* **Exercise goal**: Could you reproduce all of the data below line for line, with no changes?
----------
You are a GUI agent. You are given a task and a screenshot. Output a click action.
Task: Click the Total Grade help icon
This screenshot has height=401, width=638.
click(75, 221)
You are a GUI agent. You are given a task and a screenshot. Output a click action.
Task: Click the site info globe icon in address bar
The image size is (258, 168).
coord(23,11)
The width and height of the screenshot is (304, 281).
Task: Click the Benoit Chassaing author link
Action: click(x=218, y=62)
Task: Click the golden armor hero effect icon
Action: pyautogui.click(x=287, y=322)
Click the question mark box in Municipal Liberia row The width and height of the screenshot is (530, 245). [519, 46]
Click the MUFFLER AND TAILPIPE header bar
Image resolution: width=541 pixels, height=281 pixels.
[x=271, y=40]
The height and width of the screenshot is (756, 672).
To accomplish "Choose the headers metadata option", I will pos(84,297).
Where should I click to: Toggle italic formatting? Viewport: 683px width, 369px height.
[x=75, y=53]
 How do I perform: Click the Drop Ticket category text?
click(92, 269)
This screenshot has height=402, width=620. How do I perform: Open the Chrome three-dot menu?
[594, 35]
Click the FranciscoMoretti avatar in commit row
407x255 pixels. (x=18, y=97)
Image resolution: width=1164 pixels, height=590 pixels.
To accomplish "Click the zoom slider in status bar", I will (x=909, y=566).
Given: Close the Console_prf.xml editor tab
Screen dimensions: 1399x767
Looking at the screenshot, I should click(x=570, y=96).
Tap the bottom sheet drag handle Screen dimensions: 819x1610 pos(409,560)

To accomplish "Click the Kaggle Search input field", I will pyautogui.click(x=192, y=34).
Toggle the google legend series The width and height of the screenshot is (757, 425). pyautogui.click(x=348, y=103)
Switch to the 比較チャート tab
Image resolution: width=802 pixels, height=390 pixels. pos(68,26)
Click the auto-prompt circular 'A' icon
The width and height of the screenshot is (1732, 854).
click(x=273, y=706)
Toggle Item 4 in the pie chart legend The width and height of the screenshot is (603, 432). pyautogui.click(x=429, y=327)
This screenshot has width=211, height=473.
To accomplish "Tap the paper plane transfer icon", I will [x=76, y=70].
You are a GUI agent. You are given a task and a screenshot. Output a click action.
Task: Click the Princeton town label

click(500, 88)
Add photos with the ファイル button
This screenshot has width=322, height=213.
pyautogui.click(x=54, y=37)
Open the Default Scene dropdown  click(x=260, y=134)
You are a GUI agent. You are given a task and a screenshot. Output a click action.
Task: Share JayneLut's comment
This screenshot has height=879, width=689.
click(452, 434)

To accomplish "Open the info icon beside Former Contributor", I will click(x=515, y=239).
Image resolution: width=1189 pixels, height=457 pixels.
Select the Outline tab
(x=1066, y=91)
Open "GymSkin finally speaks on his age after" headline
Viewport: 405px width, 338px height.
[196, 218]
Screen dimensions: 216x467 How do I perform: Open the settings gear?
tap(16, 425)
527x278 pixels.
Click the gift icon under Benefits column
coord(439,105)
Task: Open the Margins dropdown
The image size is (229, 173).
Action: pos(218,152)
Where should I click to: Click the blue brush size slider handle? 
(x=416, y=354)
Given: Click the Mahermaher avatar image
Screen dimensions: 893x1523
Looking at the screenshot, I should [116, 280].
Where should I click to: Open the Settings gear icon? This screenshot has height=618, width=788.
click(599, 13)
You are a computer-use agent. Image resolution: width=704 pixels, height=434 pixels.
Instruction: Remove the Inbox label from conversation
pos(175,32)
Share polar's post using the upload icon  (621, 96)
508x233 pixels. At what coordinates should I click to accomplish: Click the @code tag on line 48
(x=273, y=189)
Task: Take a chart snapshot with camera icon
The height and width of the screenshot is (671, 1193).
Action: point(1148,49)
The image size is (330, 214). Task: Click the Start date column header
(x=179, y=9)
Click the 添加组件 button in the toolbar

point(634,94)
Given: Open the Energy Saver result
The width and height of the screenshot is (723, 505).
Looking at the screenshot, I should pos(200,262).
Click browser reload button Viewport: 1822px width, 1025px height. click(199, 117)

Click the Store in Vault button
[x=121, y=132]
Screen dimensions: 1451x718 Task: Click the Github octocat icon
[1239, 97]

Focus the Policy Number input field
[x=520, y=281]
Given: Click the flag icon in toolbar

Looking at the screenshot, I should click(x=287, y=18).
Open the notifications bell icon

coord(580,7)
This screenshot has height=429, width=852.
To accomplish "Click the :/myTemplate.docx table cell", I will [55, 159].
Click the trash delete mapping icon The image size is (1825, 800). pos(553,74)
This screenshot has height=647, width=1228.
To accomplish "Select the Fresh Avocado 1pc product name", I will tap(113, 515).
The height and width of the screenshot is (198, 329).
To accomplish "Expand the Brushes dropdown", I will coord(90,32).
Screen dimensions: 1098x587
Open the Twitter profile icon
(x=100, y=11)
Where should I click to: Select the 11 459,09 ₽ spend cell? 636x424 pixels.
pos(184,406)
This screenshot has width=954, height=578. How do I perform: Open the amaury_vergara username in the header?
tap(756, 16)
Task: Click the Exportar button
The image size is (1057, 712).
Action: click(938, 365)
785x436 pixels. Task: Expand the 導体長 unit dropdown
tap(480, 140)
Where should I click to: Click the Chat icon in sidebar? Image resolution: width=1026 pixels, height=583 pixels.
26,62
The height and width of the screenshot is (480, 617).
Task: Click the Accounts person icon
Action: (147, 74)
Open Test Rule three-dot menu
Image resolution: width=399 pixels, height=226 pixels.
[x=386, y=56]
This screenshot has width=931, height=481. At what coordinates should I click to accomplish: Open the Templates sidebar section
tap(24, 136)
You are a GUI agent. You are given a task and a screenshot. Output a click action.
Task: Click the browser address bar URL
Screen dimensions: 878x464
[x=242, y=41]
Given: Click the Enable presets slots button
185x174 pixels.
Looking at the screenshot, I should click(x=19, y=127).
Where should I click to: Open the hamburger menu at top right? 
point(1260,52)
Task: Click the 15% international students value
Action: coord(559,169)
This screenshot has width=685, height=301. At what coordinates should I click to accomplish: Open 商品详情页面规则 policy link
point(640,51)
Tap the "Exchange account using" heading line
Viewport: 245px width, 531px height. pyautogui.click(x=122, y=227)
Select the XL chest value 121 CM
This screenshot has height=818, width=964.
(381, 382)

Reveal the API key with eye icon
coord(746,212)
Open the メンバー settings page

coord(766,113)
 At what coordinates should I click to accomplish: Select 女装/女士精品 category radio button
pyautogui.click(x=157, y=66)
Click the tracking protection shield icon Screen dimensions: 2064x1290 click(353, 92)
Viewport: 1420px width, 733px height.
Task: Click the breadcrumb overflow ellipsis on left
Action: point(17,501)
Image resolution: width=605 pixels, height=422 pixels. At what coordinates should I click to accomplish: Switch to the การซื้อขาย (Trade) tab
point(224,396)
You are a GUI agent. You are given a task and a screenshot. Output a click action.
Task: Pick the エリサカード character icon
----------
* **Output for this task**:
You are a GUI agent. You are given a task and a screenshot. Output a click action.
Task: Click the Total Grade help icon
This screenshot has height=401, width=638.
click(75, 221)
You are a GUI agent. You are given a task and a screenshot. Output a click action.
Task: Click the site info globe icon in address bar
The image size is (258, 168).
coord(23,11)
The width and height of the screenshot is (304, 281).
Task: Click the Benoit Chassaing author link
Action: click(x=218, y=62)
Task: Click the golden armor hero effect icon
Action: pyautogui.click(x=287, y=322)
Click the question mark box in Municipal Liberia row The width and height of the screenshot is (530, 245). [519, 46]
Click the MUFFLER AND TAILPIPE header bar
Image resolution: width=541 pixels, height=281 pixels.
[x=271, y=40]
The height and width of the screenshot is (756, 672).
To accomplish "Choose the headers metadata option", I will pos(84,297).
Where should I click to: Toggle italic formatting? Viewport: 683px width, 369px height.
[x=75, y=53]
 How do I perform: Click the Drop Ticket category text?
click(92, 269)
This screenshot has height=402, width=620. How do I perform: Open the Chrome three-dot menu?
[594, 35]
Click the FranciscoMoretti avatar in commit row
407x255 pixels. (x=18, y=97)
Image resolution: width=1164 pixels, height=590 pixels.
To accomplish "Click the zoom slider in status bar", I will (x=909, y=566).
Given: Close the Console_prf.xml editor tab
Screen dimensions: 1399x767
Looking at the screenshot, I should click(x=570, y=96).
Tap the bottom sheet drag handle Screen dimensions: 819x1610 pos(409,560)

To accomplish "Click the Kaggle Search input field", I will pyautogui.click(x=192, y=34).
Toggle the google legend series The width and height of the screenshot is (757, 425). pyautogui.click(x=348, y=103)
Switch to the 比較チャート tab
Image resolution: width=802 pixels, height=390 pixels. pos(68,26)
Click the auto-prompt circular 'A' icon
The width and height of the screenshot is (1732, 854).
click(x=273, y=706)
Toggle Item 4 in the pie chart legend The width and height of the screenshot is (603, 432). pyautogui.click(x=429, y=327)
This screenshot has width=211, height=473.
To accomplish "Tap the paper plane transfer icon", I will [x=76, y=70].
You are a GUI agent. You are given a task and a screenshot. Output a click action.
Task: Click the Princeton town label

click(500, 88)
Add photos with the ファイル button
This screenshot has width=322, height=213.
pyautogui.click(x=54, y=37)
Open the Default Scene dropdown  click(x=260, y=134)
You are a GUI agent. You are given a task and a screenshot. Output a click action.
Task: Share JayneLut's comment
This screenshot has height=879, width=689.
click(452, 434)

To accomplish "Open the info icon beside Former Contributor", I will click(x=515, y=239).
Image resolution: width=1189 pixels, height=457 pixels.
Select the Outline tab
(x=1066, y=91)
Open "GymSkin finally speaks on his age after" headline
Viewport: 405px width, 338px height.
[196, 218]
Screen dimensions: 216x467 How do I perform: Open the settings gear?
tap(16, 425)
527x278 pixels.
Click the gift icon under Benefits column
coord(439,105)
Task: Open the Margins dropdown
The image size is (229, 173).
Action: pos(218,152)
Where should I click to: Click the blue brush size slider handle? 
(x=416, y=354)
Given: Click the Mahermaher avatar image
Screen dimensions: 893x1523
Looking at the screenshot, I should [116, 280].
Where should I click to: Open the Settings gear icon? This screenshot has height=618, width=788.
click(599, 13)
You are a computer-use agent. Image resolution: width=704 pixels, height=434 pixels.
Instruction: Remove the Inbox label from conversation
pos(175,32)
Share polar's post using the upload icon  (621, 96)
508x233 pixels. At what coordinates should I click to accomplish: Click the @code tag on line 48
(x=273, y=189)
Task: Take a chart snapshot with camera icon
The height and width of the screenshot is (671, 1193).
Action: point(1148,49)
The image size is (330, 214). Task: Click the Start date column header
(x=179, y=9)
Click the 添加组件 button in the toolbar

point(634,94)
Given: Open the Energy Saver result
The width and height of the screenshot is (723, 505).
Looking at the screenshot, I should pos(200,262).
Click browser reload button Viewport: 1822px width, 1025px height. click(199, 117)

Click the Store in Vault button
[x=121, y=132]
Screen dimensions: 1451x718 Task: Click the Github octocat icon
[1239, 97]

Focus the Policy Number input field
[x=520, y=281]
Given: Click the flag icon in toolbar

Looking at the screenshot, I should click(x=287, y=18).
Open the notifications bell icon

coord(580,7)
This screenshot has height=429, width=852.
To accomplish "Click the :/myTemplate.docx table cell", I will [55, 159].
Click the trash delete mapping icon The image size is (1825, 800). pos(553,74)
This screenshot has height=647, width=1228.
To accomplish "Select the Fresh Avocado 1pc product name", I will tap(113, 515).
The height and width of the screenshot is (198, 329).
To accomplish "Expand the Brushes dropdown", I will coord(90,32).
Screen dimensions: 1098x587
Open the Twitter profile icon
(x=100, y=11)
Where should I click to: Select the 11 459,09 ₽ spend cell? 636x424 pixels.
pos(184,406)
This screenshot has width=954, height=578. How do I perform: Open the amaury_vergara username in the header?
tap(756, 16)
Task: Click the Exportar button
The image size is (1057, 712).
Action: click(938, 365)
785x436 pixels. Task: Expand the 導体長 unit dropdown
tap(480, 140)
Where should I click to: Click the Chat icon in sidebar? Image resolution: width=1026 pixels, height=583 pixels.
26,62
The height and width of the screenshot is (480, 617).
Task: Click the Accounts person icon
Action: (147, 74)
Open Test Rule three-dot menu
Image resolution: width=399 pixels, height=226 pixels.
[x=386, y=56]
This screenshot has width=931, height=481. At what coordinates should I click to accomplish: Open the Templates sidebar section
tap(24, 136)
You are a GUI agent. You are given a task and a screenshot. Output a click action.
Task: Click the browser address bar URL
Screen dimensions: 878x464
[x=242, y=41]
Given: Click the Enable presets slots button
185x174 pixels.
Looking at the screenshot, I should click(x=19, y=127).
Where should I click to: Open the hamburger menu at top right? 
point(1260,52)
Task: Click the 15% international students value
Action: coord(559,169)
This screenshot has width=685, height=301. At what coordinates should I click to accomplish: Open 商品详情页面规则 policy link
point(640,51)
Tap the "Exchange account using" heading line
Viewport: 245px width, 531px height. pyautogui.click(x=122, y=227)
Select the XL chest value 121 CM
This screenshot has height=818, width=964.
(381, 382)

Reveal the API key with eye icon
coord(746,212)
Open the メンバー settings page

coord(766,113)
 At what coordinates should I click to accomplish: Select 女装/女士精品 category radio button
pyautogui.click(x=157, y=66)
Click the tracking protection shield icon Screen dimensions: 2064x1290 click(353, 92)
Viewport: 1420px width, 733px height.
Task: Click the breadcrumb overflow ellipsis on left
Action: point(17,501)
Image resolution: width=605 pixels, height=422 pixels. At what coordinates should I click to accomplish: Switch to the การซื้อขาย (Trade) tab
point(224,396)
You are a GUI agent. You are given a task and a screenshot. Output a click action.
Task: Pick the エリサカード character icon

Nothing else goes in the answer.